:: The records

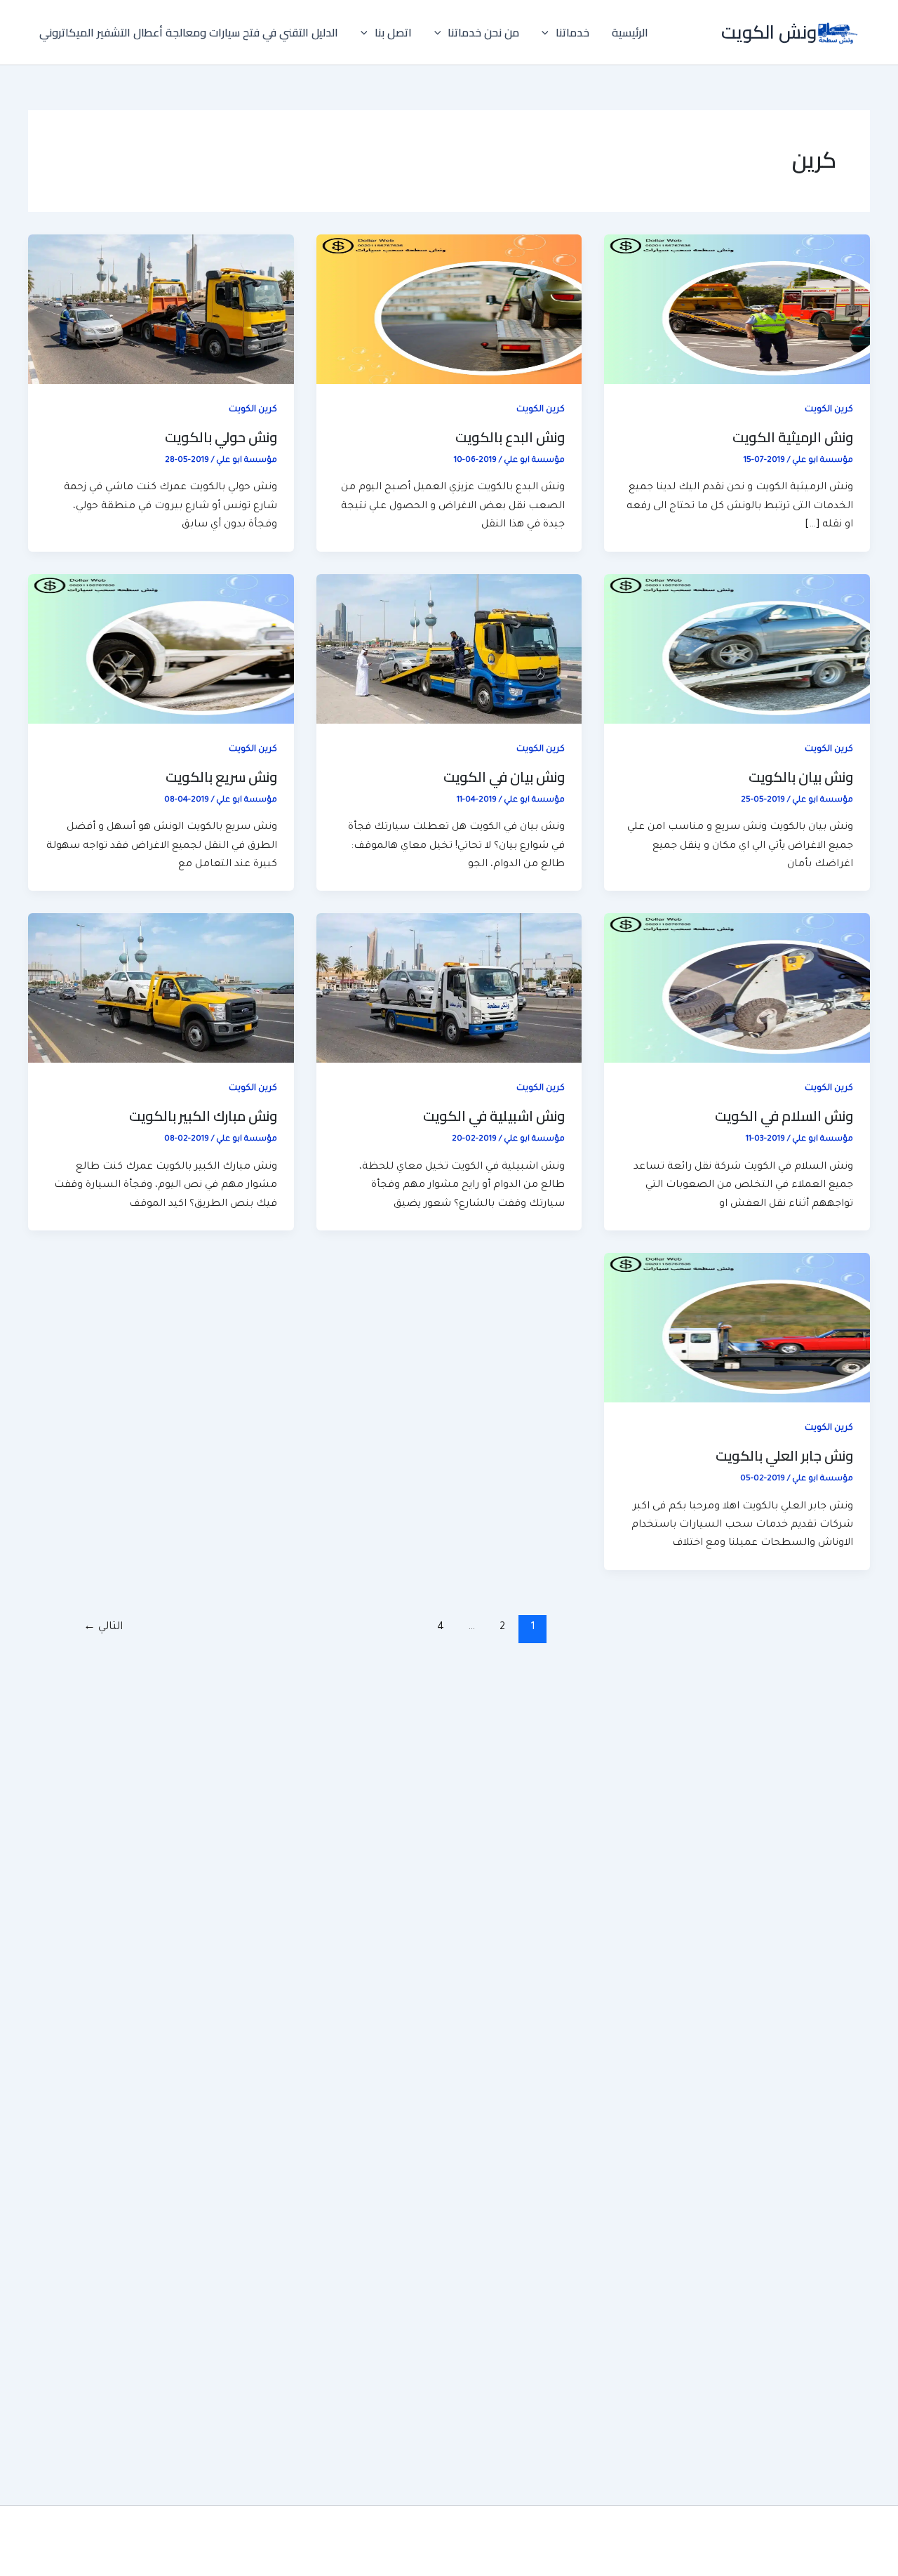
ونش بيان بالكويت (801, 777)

::::
:: The records

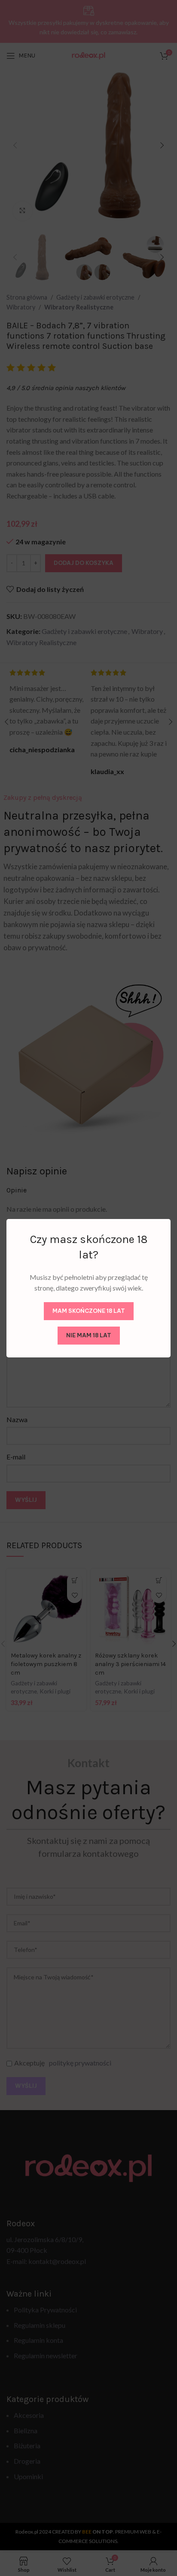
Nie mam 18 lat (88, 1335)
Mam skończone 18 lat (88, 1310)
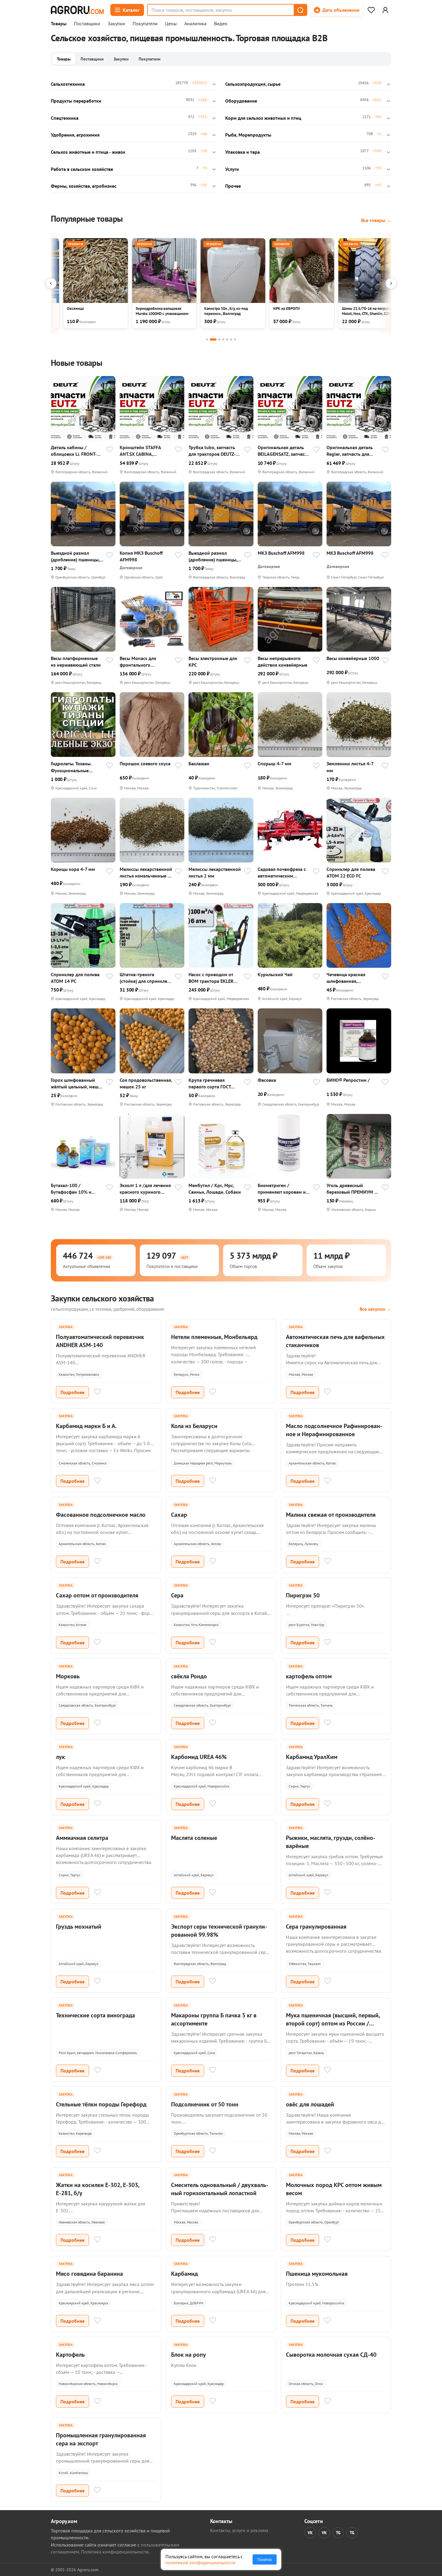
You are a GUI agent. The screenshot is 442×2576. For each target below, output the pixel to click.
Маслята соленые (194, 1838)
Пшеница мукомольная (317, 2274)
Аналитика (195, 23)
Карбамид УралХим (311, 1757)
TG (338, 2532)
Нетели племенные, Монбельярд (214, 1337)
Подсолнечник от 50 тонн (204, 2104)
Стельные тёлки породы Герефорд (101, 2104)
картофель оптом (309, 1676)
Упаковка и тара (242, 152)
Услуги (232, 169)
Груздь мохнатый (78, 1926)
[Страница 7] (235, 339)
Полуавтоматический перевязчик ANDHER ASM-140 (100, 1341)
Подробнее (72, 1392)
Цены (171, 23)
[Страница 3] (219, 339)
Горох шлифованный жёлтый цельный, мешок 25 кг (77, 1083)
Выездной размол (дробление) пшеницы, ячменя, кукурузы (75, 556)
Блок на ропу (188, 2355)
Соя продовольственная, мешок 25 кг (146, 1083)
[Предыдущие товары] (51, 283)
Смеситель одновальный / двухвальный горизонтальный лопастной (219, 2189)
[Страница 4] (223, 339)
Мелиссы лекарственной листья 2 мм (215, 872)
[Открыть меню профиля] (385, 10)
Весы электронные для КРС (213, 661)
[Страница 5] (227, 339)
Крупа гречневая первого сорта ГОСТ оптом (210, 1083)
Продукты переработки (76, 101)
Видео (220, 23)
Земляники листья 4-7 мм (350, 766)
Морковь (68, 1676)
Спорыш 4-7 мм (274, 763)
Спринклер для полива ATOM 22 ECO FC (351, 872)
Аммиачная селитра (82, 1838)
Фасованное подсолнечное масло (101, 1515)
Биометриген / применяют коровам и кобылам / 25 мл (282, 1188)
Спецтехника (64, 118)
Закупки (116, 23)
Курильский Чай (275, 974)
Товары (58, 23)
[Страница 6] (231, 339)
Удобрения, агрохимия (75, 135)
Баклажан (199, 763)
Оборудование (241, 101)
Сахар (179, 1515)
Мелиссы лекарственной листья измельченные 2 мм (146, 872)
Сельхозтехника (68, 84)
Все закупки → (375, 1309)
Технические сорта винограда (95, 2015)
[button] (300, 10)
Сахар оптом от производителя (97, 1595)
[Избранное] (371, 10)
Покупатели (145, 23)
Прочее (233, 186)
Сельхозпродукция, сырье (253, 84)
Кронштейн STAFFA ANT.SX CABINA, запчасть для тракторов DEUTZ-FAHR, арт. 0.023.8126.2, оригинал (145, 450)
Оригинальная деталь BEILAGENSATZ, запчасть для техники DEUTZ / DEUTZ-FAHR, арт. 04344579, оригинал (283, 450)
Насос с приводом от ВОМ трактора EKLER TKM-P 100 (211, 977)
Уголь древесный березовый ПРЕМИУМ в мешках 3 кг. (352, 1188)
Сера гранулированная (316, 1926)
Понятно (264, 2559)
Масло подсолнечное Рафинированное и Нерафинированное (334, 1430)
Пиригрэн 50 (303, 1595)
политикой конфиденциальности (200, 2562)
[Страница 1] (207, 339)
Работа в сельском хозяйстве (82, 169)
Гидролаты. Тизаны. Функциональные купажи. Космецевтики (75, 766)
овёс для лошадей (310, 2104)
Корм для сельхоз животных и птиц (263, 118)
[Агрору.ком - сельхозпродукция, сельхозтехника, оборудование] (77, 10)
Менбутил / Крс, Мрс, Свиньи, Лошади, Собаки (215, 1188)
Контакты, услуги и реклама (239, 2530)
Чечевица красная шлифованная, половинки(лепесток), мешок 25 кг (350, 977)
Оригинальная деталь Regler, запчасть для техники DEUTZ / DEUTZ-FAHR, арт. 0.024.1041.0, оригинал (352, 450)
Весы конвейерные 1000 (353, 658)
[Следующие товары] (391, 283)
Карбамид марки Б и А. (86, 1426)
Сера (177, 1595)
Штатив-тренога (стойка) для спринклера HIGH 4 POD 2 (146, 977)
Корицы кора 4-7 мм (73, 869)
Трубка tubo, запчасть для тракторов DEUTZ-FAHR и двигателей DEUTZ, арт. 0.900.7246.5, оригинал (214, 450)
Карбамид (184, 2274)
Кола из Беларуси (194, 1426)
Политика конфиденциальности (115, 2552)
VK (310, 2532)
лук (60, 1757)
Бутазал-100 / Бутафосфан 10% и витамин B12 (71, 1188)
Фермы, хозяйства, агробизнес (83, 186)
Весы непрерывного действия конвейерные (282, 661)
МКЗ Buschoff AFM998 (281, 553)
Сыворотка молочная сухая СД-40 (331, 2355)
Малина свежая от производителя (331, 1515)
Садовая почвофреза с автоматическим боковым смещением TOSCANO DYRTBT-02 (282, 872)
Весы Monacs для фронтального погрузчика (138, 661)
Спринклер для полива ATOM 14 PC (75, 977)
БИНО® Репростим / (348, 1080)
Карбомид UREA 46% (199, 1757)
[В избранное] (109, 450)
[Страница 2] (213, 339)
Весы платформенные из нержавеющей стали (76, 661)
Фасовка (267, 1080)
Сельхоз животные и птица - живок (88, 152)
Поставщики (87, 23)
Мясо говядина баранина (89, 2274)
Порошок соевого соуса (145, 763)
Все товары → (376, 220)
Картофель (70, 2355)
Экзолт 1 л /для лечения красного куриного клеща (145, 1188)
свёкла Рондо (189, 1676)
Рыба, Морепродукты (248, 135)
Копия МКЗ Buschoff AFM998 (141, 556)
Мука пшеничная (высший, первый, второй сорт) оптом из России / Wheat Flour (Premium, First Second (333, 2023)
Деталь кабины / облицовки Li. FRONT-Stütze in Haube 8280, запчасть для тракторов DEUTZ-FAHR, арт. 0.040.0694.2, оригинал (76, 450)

::::
:: The records

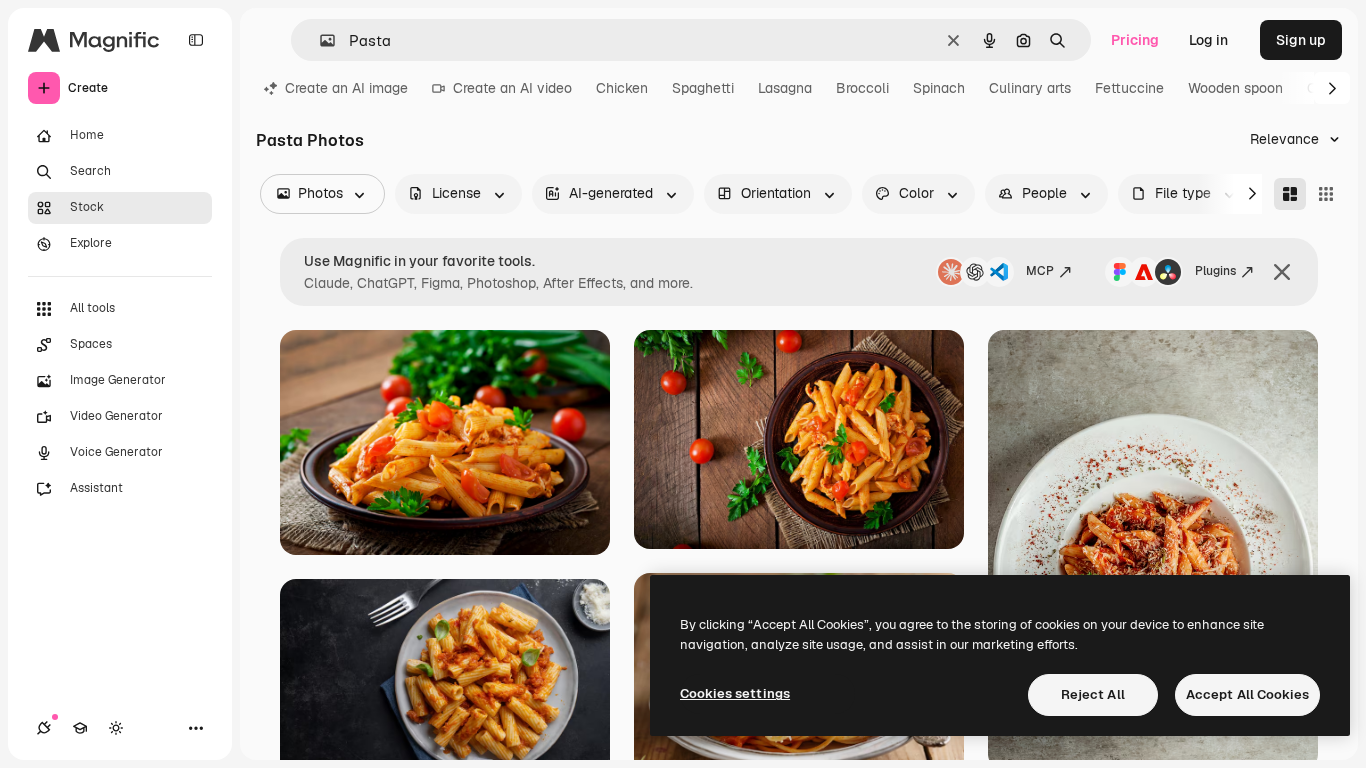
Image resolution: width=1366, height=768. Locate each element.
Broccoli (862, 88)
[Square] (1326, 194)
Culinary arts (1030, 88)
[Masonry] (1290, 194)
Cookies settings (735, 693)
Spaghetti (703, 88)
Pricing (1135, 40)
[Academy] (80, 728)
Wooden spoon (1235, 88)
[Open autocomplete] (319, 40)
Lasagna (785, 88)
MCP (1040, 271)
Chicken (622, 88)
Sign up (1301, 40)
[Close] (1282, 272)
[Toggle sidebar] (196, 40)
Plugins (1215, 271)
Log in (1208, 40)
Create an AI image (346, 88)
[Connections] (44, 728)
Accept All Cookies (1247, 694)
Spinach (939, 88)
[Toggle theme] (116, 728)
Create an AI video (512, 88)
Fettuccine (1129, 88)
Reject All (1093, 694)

::::

Exercise goal | The lines above starting at the one that contains "МКЗ Buschoff AFM998 (281, 553)" and ending at the one that contains "Деталь кабины /" must be transcribed exactly, and no other lines may appear.

Result of this task |
МКЗ Buschoff AFM998 (281, 553)
Сыворотка молочная сухая СД-40 (331, 2355)
Малина свежая от производителя (331, 1515)
Садовая почвофреза с автоматическим боковым смещением TOSCANO DYRTBT-02 (282, 872)
Весы Monacs для фронтального погрузчика (138, 661)
Спринклер для полива ATOM 14 PC (75, 977)
БИНО® Репростим / (348, 1080)
Карбомид UREA 46% (199, 1757)
[В избранное] (109, 450)
[Страница 2] (213, 339)
Весы платформенные из нержавеющей стали (76, 661)
Фасовка (267, 1080)
Сельхоз животные и птица - живок (88, 152)
Поставщики (87, 23)
Мясо говядина баранина (89, 2274)
Порошок соевого соуса (145, 763)
Все товары → (376, 220)
Картофель (70, 2355)
Экзолт 1 л /для лечения красного куриного клеща (145, 1188)
свёкла Рондо (189, 1676)
Рыба, Морепродукты (248, 135)
Копия МКЗ Buschoff AFM998 (141, 556)
Мука пшеничная (высший, первый, второй сорт) оптом из России / Wheat Flour (Premium, First Second (333, 2023)
Деталь кабины / облицовки Li. FRONT-Stütze in Haube 8280, запчасть для тракторов DEUTZ-FAHR, арт. 0.040.0694.2, оригинал (76, 450)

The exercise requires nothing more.